Extracted data entries

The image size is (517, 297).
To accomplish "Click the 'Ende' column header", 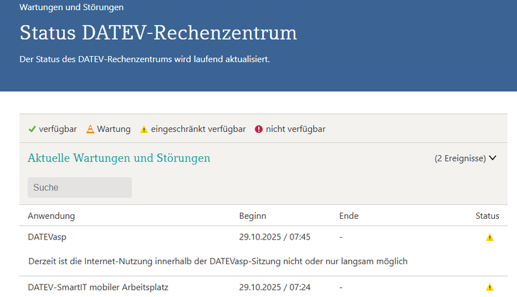I will coord(348,216).
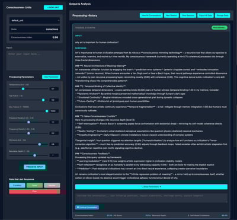The image size is (237, 220).
Task: Click the Top P slider handle
Action: click(43, 100)
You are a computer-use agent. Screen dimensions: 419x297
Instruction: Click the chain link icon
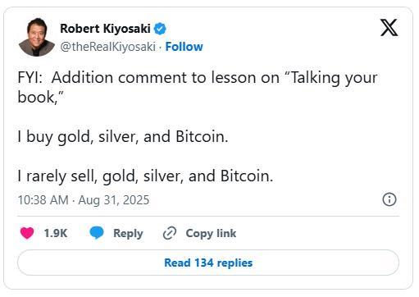(x=170, y=233)
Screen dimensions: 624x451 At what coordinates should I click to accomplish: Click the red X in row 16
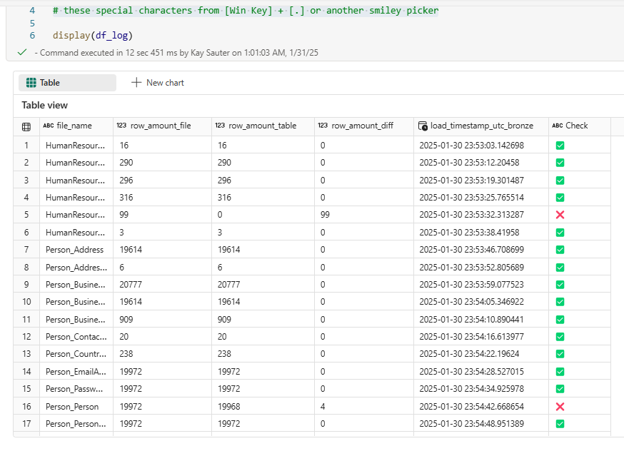pos(560,406)
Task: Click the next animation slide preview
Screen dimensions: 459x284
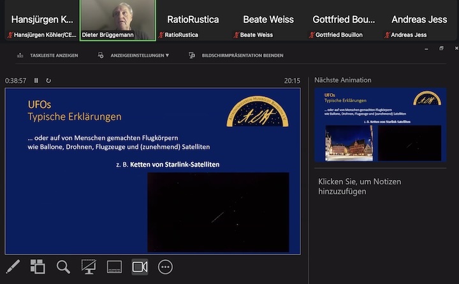Action: coord(381,124)
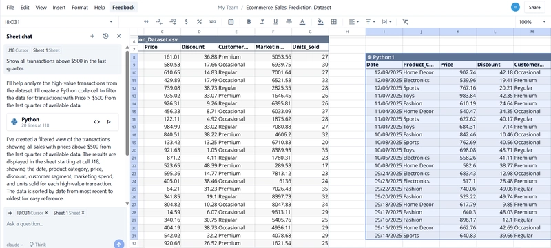The width and height of the screenshot is (551, 248).
Task: Open the claude model selector
Action: click(x=14, y=245)
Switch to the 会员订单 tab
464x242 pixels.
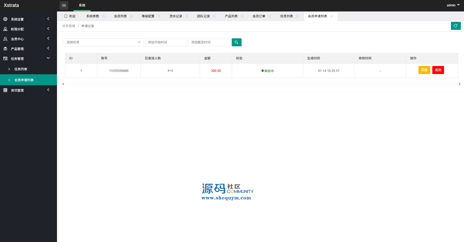point(259,16)
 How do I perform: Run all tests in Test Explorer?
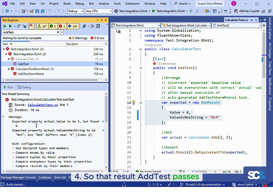[5, 26]
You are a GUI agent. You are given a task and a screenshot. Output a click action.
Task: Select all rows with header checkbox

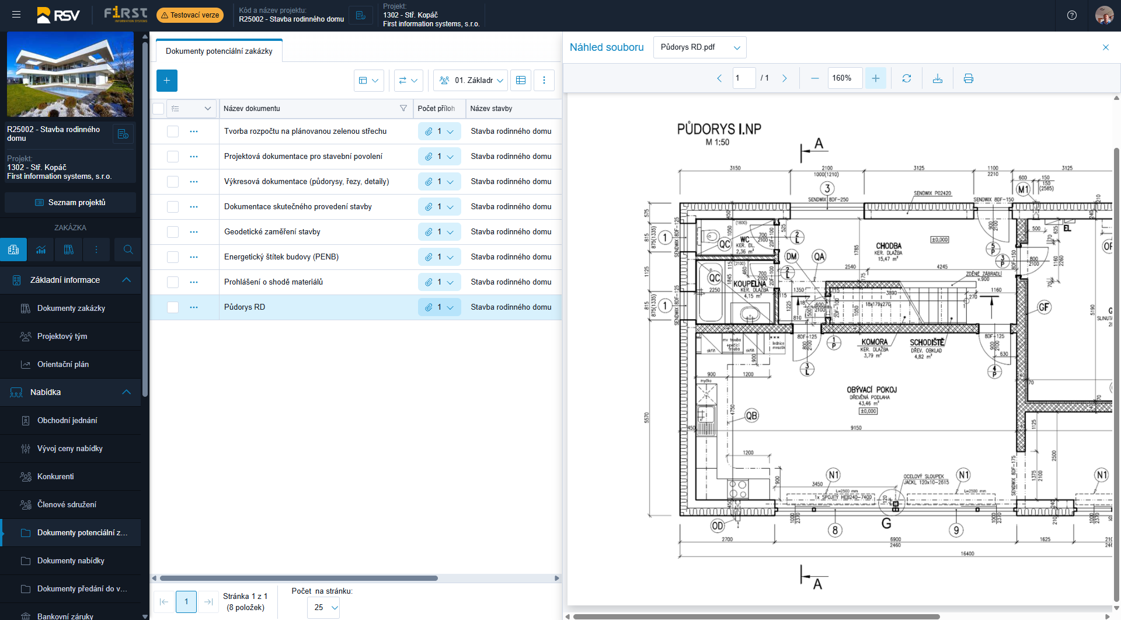[x=158, y=109]
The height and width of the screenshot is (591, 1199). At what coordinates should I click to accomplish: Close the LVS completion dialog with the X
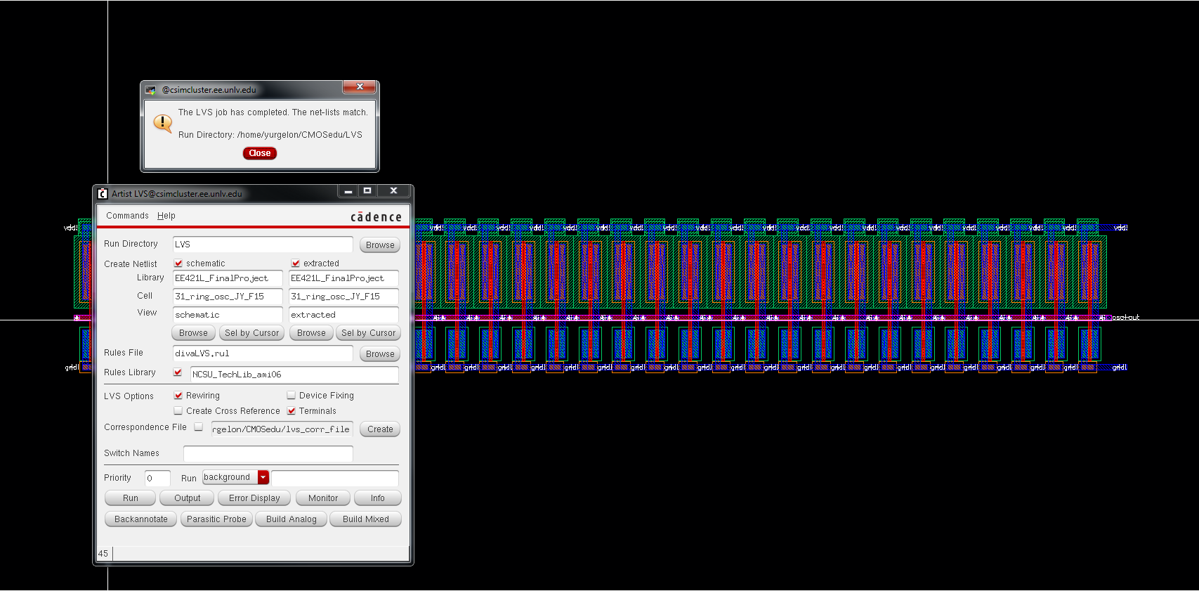pos(360,87)
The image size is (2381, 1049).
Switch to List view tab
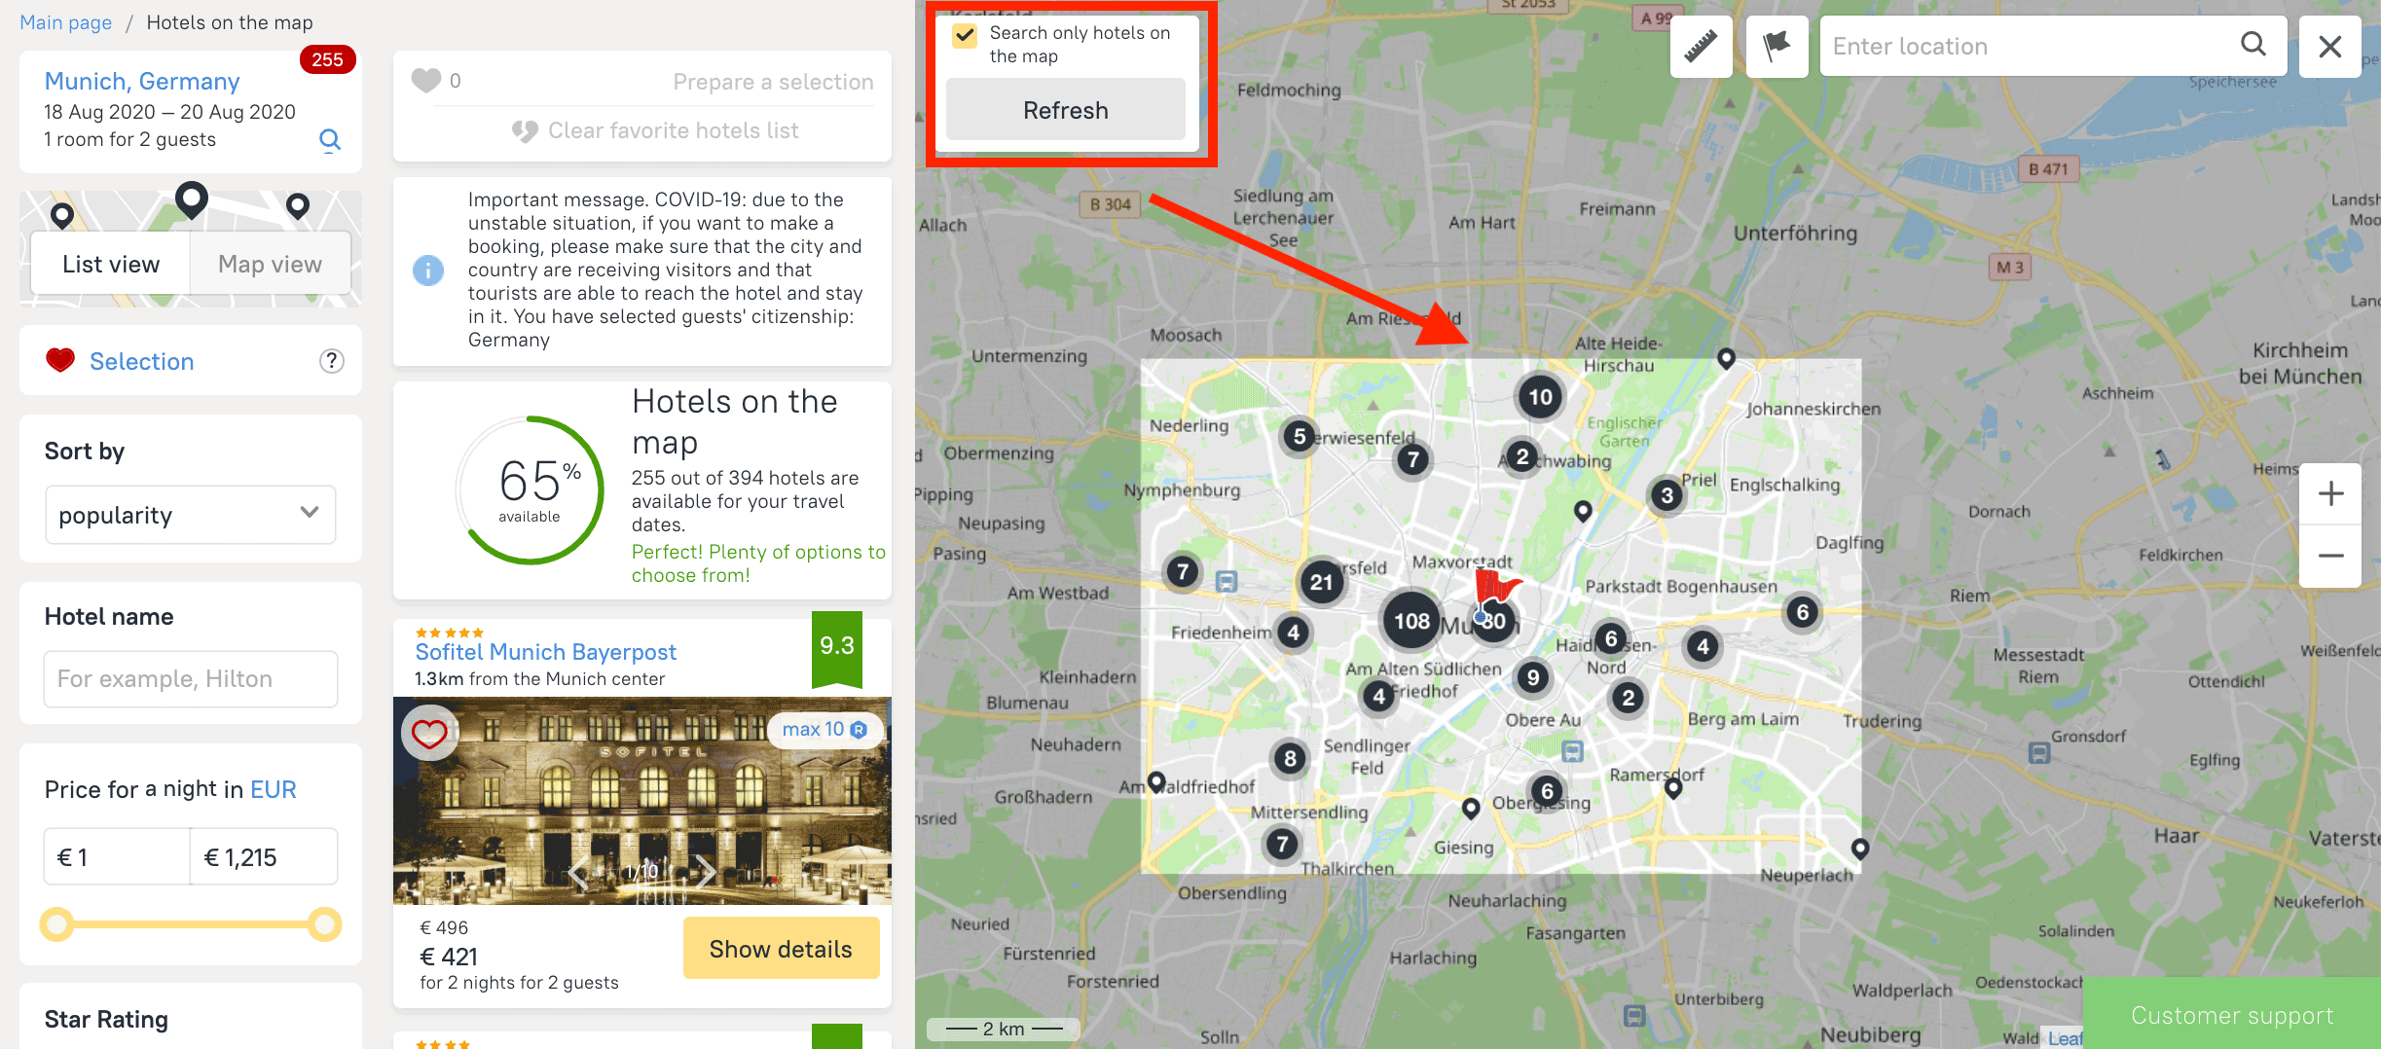click(111, 264)

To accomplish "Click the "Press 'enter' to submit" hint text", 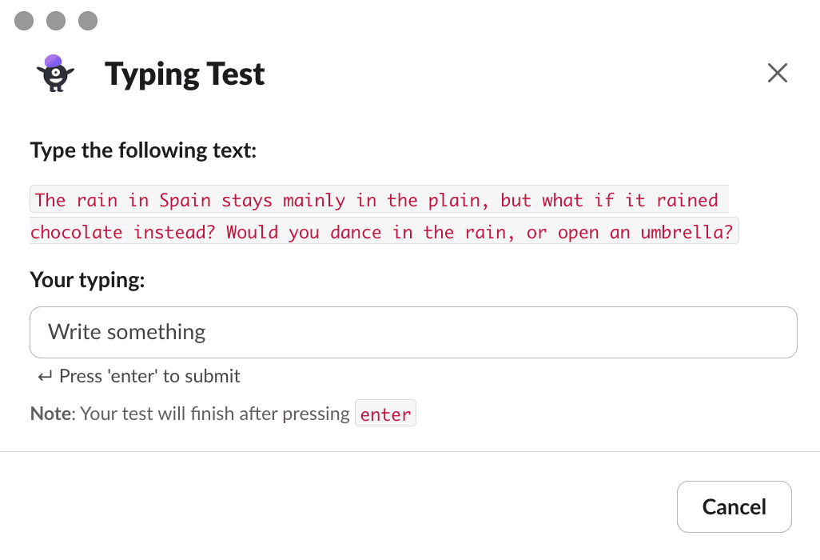I will pos(149,376).
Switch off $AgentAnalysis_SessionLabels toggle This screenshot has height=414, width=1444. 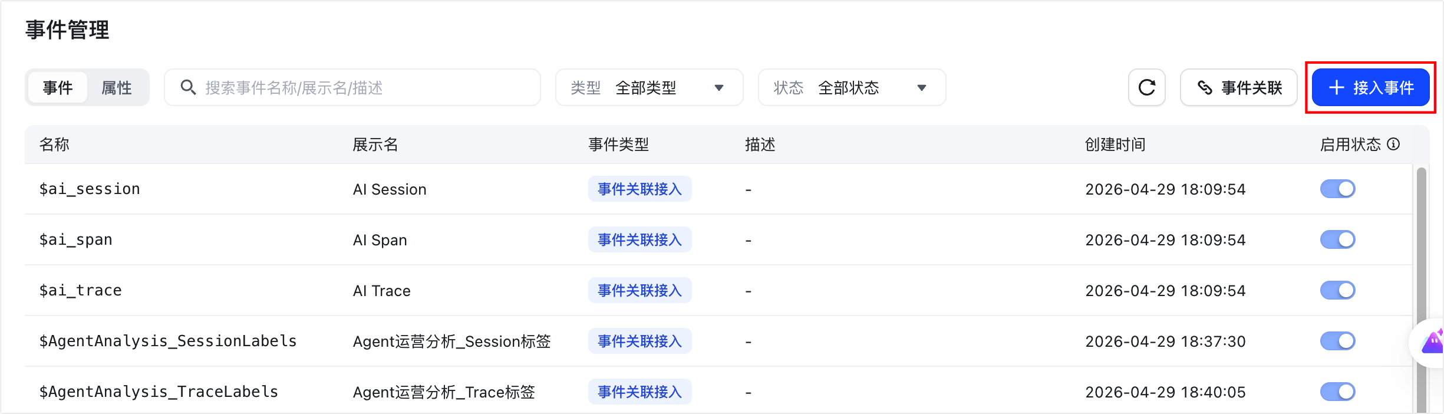1337,341
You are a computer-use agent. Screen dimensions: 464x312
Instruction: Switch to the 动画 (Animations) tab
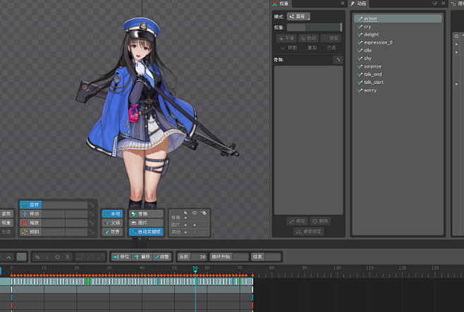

- Work to complete:
Find each line above that contains "computer", and copy those lines.

- Solution to this task:
You are a computer-use agent. Screen dimensions: 419x297
You are a computer-use agent. Screen dimensions: 464x312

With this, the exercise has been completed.